Au-dessus du lien entre Sandra-bébé et sa mère, inexorablement mêlé au deuil gelé de cet oncle maternel, nous retrouvons la naissance prématurée de la première fille d’Anita : Catherine, qui deviendra la grand-mère adorée de Sandra. Cette enfant, née prématurément dans les années 1930, a été placée dans une boîte à chaussures avec du coton au coin de la cuisinière à bois par la sage-femme qui l’a crue morte-née. Anita, accouchée à la ferme, a donc cru sa fille morte à la naissance, jusqu’à ce que la sage-femme s’aperçoive que la peau du bébé avait rosi et qu’elle respirait sans avoir pleuré ! Catherine a été élevée par sa tante, la petite sœur d’Anita, car celle-ci « n’a pas voulu de sa fille », raconte le roman familial. Sandra me parle de sa grand-mère comme d’un ange sur Terre, femme au grand cœur et mamie en or.

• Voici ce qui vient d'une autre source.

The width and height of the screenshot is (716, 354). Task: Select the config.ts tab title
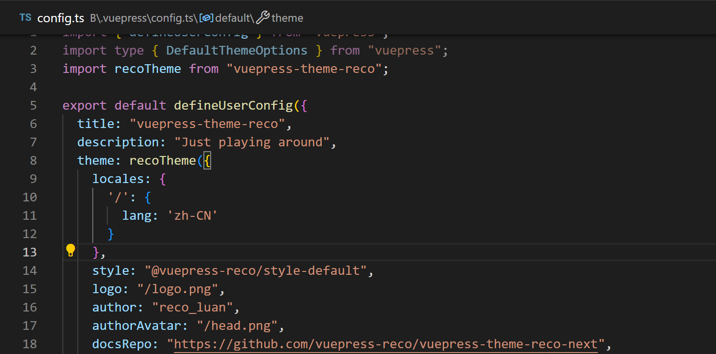(60, 18)
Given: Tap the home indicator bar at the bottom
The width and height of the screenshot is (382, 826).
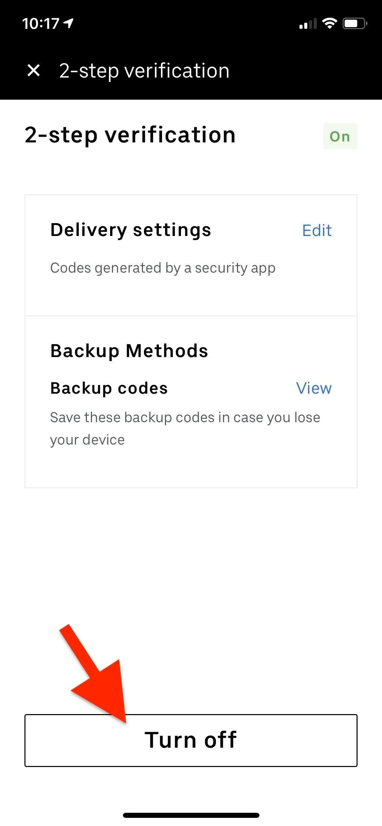Looking at the screenshot, I should (x=191, y=815).
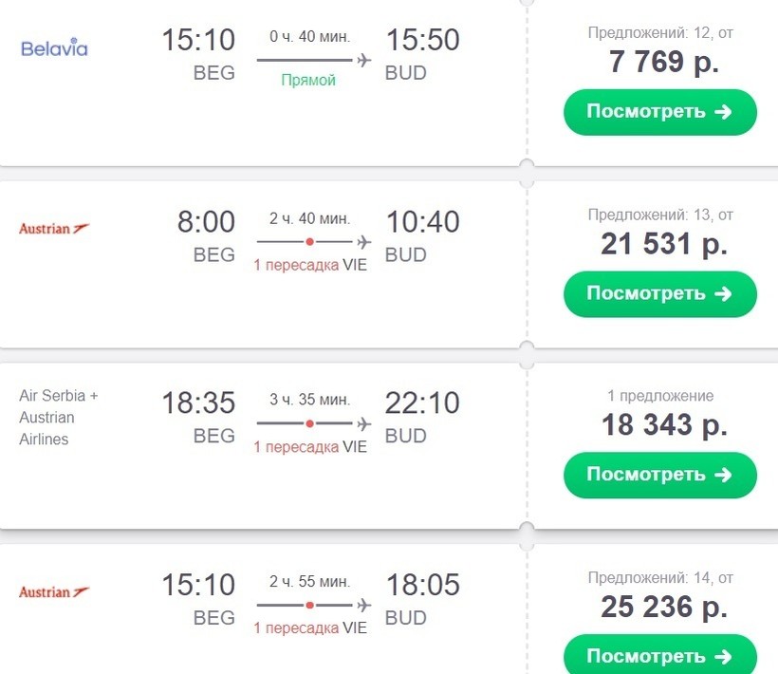Click the green Прямой label
This screenshot has width=778, height=674.
pos(308,81)
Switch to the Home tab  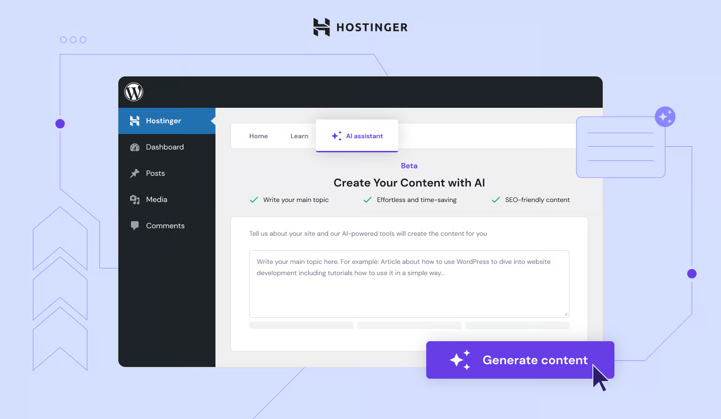click(x=259, y=136)
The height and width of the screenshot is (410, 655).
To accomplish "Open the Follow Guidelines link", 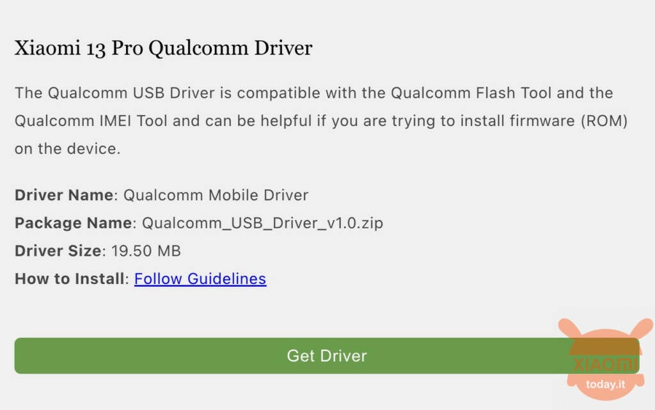I will 200,279.
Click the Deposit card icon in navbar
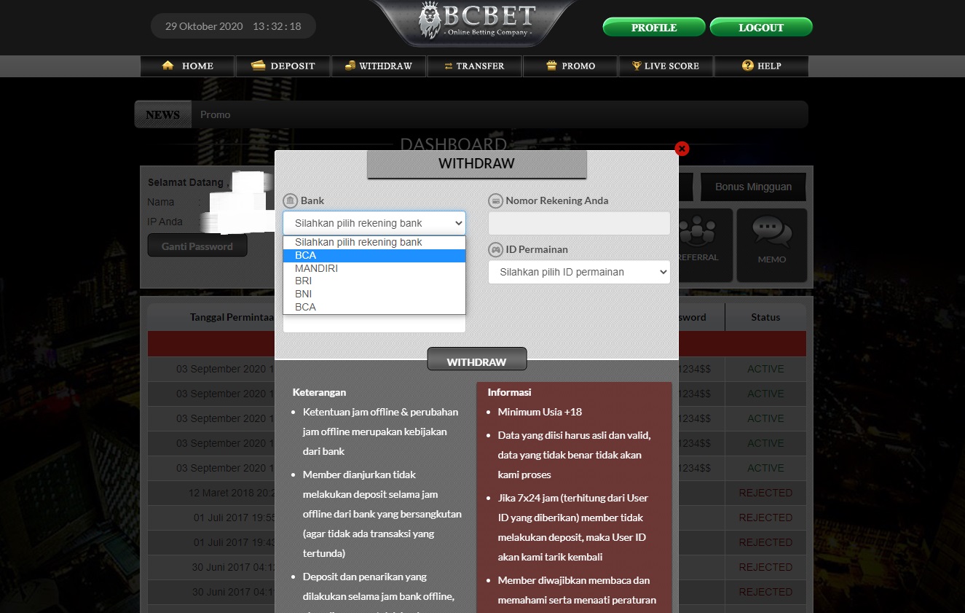 pos(258,66)
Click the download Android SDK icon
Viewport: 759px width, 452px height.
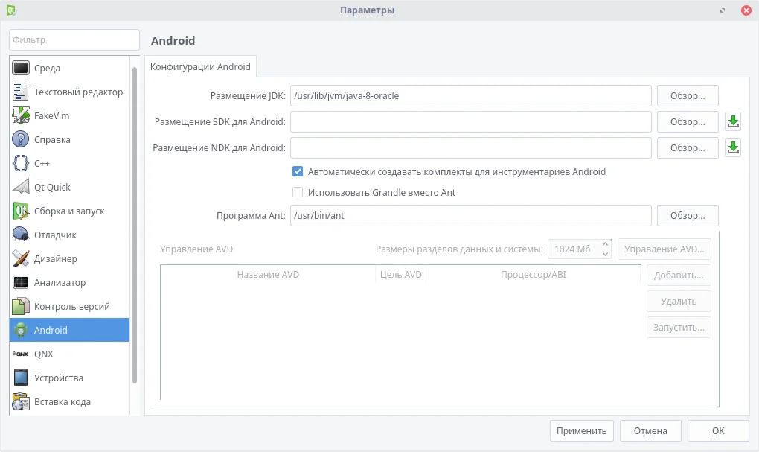pyautogui.click(x=733, y=122)
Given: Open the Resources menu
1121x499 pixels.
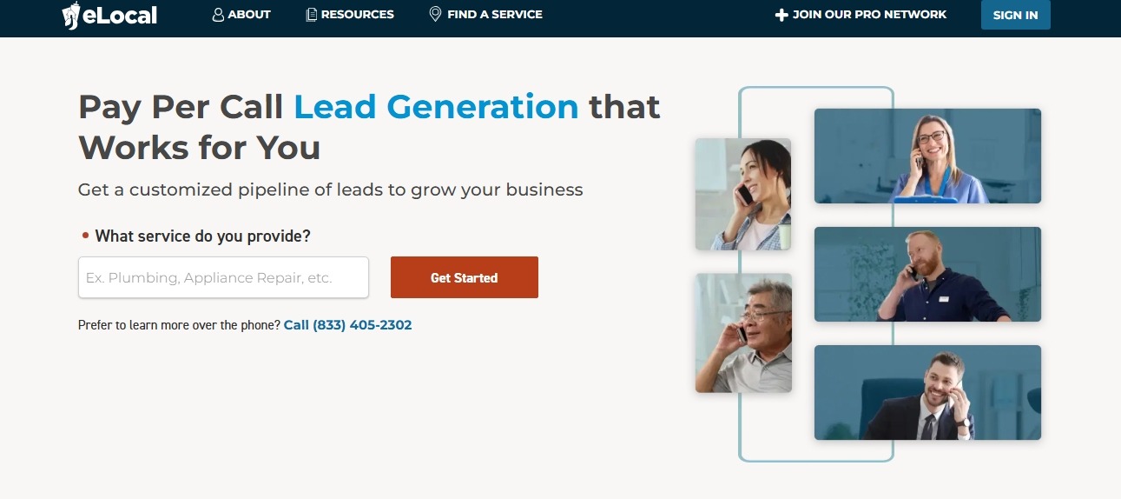Looking at the screenshot, I should point(350,15).
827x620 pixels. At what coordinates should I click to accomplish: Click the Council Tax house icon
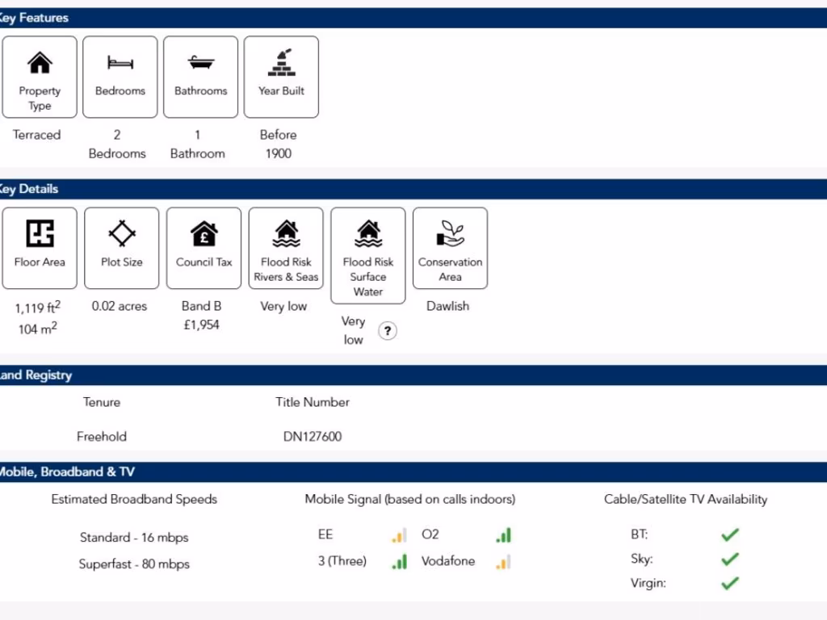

Nous entamons une série de séances en photolangage pour laisser émerger cette matière transgénérationnelle ‘en creux’, ce traumatisme non-dépassé dans le Devenir-Mère de la lignée ; la carte choisie pour Anita montre un diablotin aux yeux remplacés par des flammes … un regard brûlant qui n’a rien d’un regard d’amour sur son enfant, selon Sandra. Il est donc question d’un regard qui n’a pas pu se poser sur l’enfant née trop tôt (et l’on sait le choc traumatique que peut être une naissance prématurée pour une mère !), et crue morte de surcroît. La carte choisie pour Catherine représente un sphinx au visage partiellement détruit, créature légendaire avec un corps de lion, un visage de femme et des ailes d’oiseau : magnifique et monstrueux à la fois. On comprend la cohérence du choix inconscient de ces deux cartes, porteuses de toute l’histoire impossible entre mère et enfant à cette génération de l’Arbre.

Encore en état de conscience modifiée lors de ce photolangage, Sandra fait seule le lien avec une pensée qu’elle a eue au premier regard posé sur Chloé lors de sa naissance : ‘je ne l’ai pas reconnue, je ne m’attendais pas à ce bébé qui ne me ressemblait pas du tout ; je ne l’ai pas trouvée jolie. » … confirmation de ce regard-fantôme qu’Anita n’a pas pu poser sur l’existence de son premier bébé, sans doute effrayante pour elle dans sa prématurité. Dans les années 1930, aucun service de réanimation néonatale, aucun accompagnement d’Anita qui accouche pour la première fois et trouve son bébé monstrueuse, si peu ressemblante à l’idée qu’elle se faisait de son premier enfant à naître !

Ces naissances et ces accouchements restés sans élaboration psychique à une génération donnée, constituent des traumas qui se répercutent sur plusieurs générations : impossibles liens entre mères et enfants première-nées, que Sandra commence à contextualiser à la lumière d’une Histoire Familiale plus vaste que le seul lien avec sa mère.

Je lui propose alors de représenter sur son Arbre les vides de liens qu’elle ressent ou imagine par une forme géométrique (elle choisit des triangles marrons) ; progressivement, au fil de nos séances, elle placera 9 triangles marrons, en descendant jusqu’aux liens entre elle et ses parents.

Puis, je lui propose de représenter autrement, la manière dont elle caractériserait le lien entre Chloé et elle (elle choisit un rond rose). Et quand je lui demande ce qu’elle éprouve en regardant cette représentation d’un peu plus loin, elle est très émue en répondant : « il va falloir qu’il soit sacrément fort, ce petit rond rose avec tous ces triangles marrons au-dessus de lui ! ». Moment précieux et suspendu dans lequel il est préférable de se taire.